**GOAL**
Gather every line of the records below that contains the string "progress", and copy each one.

Entries for locating elements and text
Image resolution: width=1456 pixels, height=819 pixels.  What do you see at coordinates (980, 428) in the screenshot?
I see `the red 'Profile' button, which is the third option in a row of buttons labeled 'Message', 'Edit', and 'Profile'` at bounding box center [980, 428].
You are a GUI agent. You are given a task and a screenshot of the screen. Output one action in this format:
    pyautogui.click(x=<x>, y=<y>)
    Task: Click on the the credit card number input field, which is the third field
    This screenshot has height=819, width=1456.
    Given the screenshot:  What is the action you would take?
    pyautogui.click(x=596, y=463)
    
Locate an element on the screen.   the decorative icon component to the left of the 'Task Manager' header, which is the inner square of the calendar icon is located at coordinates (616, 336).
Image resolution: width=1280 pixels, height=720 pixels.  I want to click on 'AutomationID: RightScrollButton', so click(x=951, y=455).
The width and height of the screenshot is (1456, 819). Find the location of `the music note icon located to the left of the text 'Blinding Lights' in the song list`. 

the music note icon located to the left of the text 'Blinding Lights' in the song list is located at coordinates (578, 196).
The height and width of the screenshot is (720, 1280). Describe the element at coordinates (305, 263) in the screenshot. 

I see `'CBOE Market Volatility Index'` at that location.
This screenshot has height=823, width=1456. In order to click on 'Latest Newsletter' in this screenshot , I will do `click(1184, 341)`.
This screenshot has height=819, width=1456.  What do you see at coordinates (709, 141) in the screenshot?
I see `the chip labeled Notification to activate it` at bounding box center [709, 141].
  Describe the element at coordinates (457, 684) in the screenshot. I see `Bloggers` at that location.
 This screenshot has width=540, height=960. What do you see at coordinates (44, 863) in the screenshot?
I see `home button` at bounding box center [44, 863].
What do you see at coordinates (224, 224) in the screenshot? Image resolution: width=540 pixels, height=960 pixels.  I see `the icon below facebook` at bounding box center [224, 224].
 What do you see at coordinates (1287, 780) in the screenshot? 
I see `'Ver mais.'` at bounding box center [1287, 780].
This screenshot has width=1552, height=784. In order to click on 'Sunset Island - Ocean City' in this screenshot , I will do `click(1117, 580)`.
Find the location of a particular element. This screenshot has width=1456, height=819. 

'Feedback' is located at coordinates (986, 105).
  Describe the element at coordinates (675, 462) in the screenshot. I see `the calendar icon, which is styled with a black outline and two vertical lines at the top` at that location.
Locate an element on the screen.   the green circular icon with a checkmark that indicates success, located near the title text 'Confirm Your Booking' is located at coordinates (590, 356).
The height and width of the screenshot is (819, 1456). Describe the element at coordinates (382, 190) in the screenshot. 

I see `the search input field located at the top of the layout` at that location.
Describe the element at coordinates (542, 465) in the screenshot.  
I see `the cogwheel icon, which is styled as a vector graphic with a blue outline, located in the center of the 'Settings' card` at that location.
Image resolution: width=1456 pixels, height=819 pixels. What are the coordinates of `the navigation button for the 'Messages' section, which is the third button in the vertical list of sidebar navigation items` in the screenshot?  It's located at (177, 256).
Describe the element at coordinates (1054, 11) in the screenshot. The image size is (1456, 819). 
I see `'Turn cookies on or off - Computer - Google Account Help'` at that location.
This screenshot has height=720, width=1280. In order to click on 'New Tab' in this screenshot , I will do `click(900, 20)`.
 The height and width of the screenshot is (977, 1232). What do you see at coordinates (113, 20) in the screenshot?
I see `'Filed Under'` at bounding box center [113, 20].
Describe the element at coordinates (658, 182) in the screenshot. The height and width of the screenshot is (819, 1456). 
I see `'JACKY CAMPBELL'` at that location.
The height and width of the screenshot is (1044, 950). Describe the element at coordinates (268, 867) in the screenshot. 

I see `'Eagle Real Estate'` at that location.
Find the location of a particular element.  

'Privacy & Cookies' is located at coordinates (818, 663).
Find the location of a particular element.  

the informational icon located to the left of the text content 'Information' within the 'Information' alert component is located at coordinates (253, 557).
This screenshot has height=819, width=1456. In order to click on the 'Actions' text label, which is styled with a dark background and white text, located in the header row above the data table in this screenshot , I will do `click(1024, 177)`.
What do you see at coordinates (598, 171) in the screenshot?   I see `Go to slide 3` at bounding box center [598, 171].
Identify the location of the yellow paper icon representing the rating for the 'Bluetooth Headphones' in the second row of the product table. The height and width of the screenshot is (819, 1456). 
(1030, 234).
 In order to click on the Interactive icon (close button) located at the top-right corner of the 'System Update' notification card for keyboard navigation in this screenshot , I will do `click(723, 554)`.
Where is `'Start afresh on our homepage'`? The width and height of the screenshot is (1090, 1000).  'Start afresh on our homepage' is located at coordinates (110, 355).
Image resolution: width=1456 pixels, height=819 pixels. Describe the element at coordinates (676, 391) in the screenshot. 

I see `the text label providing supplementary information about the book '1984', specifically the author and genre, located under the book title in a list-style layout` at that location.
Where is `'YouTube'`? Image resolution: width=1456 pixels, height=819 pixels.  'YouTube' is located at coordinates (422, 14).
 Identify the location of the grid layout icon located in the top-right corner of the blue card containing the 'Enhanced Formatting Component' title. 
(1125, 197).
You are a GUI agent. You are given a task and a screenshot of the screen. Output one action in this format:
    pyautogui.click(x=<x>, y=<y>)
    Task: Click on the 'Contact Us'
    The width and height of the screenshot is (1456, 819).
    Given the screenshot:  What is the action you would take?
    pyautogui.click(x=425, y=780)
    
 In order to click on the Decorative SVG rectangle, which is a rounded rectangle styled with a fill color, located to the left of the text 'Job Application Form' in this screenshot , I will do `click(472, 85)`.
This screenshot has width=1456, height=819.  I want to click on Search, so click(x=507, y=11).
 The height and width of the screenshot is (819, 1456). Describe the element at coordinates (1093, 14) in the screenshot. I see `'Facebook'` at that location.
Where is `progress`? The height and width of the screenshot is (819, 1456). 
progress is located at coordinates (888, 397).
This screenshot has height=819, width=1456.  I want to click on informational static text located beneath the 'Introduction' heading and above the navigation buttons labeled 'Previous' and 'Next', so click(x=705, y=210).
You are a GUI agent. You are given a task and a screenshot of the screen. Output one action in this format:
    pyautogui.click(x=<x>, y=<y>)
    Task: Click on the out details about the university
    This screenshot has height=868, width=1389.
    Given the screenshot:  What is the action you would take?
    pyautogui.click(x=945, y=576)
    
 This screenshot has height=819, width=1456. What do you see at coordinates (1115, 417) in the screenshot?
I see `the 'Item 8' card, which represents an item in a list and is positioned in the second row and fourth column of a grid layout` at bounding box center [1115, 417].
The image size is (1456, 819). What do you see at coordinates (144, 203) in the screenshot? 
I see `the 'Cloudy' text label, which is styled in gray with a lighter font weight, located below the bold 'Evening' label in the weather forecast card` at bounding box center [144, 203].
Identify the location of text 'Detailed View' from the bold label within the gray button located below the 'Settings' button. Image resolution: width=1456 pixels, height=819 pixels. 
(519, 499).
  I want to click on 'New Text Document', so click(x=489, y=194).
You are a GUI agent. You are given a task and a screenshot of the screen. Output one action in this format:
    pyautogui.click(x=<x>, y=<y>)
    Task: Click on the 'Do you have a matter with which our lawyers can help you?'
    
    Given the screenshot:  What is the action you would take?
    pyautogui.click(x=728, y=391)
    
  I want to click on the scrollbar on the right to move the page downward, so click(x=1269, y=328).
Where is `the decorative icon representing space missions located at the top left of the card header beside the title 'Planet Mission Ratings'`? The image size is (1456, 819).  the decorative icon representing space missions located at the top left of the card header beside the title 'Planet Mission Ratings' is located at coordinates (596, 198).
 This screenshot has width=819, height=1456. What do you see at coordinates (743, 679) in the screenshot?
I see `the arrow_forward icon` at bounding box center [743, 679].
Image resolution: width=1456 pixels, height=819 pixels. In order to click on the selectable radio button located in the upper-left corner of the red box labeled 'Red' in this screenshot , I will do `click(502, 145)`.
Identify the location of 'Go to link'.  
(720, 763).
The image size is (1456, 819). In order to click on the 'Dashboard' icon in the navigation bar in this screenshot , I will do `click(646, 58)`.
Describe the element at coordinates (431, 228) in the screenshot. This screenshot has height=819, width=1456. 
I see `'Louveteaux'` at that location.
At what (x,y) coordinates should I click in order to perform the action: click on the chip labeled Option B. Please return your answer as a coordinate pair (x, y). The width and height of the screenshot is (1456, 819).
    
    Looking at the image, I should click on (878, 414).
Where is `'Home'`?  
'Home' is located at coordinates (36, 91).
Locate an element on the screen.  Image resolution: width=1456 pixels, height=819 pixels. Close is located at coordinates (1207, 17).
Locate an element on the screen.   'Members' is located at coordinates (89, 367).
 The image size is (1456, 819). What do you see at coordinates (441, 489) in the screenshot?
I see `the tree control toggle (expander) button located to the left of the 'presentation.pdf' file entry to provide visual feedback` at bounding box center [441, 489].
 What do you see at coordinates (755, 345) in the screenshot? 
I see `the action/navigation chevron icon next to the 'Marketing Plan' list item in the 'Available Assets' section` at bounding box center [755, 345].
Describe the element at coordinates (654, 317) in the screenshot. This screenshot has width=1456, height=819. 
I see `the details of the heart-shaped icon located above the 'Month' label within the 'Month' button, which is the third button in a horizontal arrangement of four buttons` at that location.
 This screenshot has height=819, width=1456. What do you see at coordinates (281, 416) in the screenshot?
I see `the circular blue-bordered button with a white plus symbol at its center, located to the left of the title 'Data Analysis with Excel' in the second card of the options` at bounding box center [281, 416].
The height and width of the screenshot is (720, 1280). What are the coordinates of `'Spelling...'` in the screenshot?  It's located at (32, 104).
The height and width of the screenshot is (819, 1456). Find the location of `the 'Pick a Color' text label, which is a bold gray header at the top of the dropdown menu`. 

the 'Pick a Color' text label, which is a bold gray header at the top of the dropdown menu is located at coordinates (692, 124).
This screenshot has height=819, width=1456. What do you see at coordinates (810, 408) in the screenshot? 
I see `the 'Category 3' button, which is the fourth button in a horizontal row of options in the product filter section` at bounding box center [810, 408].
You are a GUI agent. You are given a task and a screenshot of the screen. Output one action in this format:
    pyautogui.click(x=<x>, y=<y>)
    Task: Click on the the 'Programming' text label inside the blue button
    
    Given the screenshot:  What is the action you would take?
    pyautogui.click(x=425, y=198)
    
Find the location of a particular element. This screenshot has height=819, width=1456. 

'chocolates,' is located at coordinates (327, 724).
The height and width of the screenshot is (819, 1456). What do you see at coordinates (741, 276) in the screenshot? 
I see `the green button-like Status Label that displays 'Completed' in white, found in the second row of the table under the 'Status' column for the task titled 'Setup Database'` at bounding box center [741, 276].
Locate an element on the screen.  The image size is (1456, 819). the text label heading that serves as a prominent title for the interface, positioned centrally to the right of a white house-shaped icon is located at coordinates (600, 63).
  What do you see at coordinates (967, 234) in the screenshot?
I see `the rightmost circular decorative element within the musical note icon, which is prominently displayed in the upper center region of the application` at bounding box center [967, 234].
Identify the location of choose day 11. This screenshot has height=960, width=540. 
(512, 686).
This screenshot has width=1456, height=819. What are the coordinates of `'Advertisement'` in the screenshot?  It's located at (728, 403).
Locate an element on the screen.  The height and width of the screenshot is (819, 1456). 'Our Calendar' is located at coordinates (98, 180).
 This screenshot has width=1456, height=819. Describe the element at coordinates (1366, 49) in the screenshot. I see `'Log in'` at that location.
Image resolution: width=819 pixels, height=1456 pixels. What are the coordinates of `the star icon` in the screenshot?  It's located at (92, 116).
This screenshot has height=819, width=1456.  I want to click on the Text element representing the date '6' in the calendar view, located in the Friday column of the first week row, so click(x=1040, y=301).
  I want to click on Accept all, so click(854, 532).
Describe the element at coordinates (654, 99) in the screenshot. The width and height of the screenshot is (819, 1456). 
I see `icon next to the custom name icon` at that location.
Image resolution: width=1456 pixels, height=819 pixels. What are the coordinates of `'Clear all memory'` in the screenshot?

**TASK OUTPUT**
Where is `progress`? The height and width of the screenshot is (819, 1456). 
progress is located at coordinates (888, 397).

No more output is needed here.